部分转自:Linux下Too many open files问题排查与解决 - Grey Zeng - 博客园 (cnblogs.com)
项目针对客户高并发、高可用需求,开发了一个网关服务。之所以没有使用Nginx等做负载均衡,是因为业务逻辑需要根据每个节点的任务队列情况,分配新的请求。Nginx的随机、轮询、ip_hash等策略不满足需求。
客户测试反馈,网关服务在长时间压测后不再接收新请求。
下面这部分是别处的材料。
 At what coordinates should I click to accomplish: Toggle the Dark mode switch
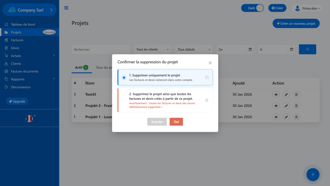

查看日志发发现有大量“too many open files”的记录。
{"level":"error","timestamp":"2022-03-21T09:34:21+08:00","caller":"asrfile/upload.go:79","msg":"proxy request failed","lang type":"en-US","sample rate":16000,"ID":"en4","error":"dial tcp4 xxx.xxx.xxx.xxx:7100: socket: too many open files"}
{"level":"error","timestamp":"2022-03-21T09:34:21+08:00","caller":"asrfile/upload.go:79","msg":"proxy request failed","lang type":"en-US","sample rate":16000,"ID":"en3","error":"dial tcp4 xxx.xxx.xxx.xxx:7100: socket: too many open files"}
{"level":"error","timestamp":"2022-03-21T09:34:21+08:00","caller":"asrfile/upload.go:79","msg":"proxy request failed","lang type":"en-US","sample rate":16000,"ID":"en2","error":"dial tcp4 xxx.xxx.xxx.xxx:7100: socket: too many open files"}
{"level":"error","timestamp":"2022-03-21T09:34:21+08:00","caller":"asrfile/upload.go:79","msg":"proxy request failed","lang type":"en-US","sample rate":16000,"ID":"en1","error":"dial tcp4 xxx.xxx.xxx.xxx:7100: socket: too many open files"}
通过以下命令查看open files设置,发现是65535,已经是最大值了。
ulimit -a
后来找到一篇文章,说supervisor托管的服务会默认配置打开的句柄数量是1024,查看 /proc/进程ID/limits 发现果然网关进程的最大句柄数是1024。
根据文章中的修改方法,设置 /etc/supervisor.conf
[supervisord]
minfds=65535 ; min. avail startup file descriptors; default 1024
然后重启supervisor服务:systemctl restart supervisord,使配置生效。
此外,网关本身也有连接未关闭的问题。通过“lsof -p 进程ID”可查看当前的所有连接数。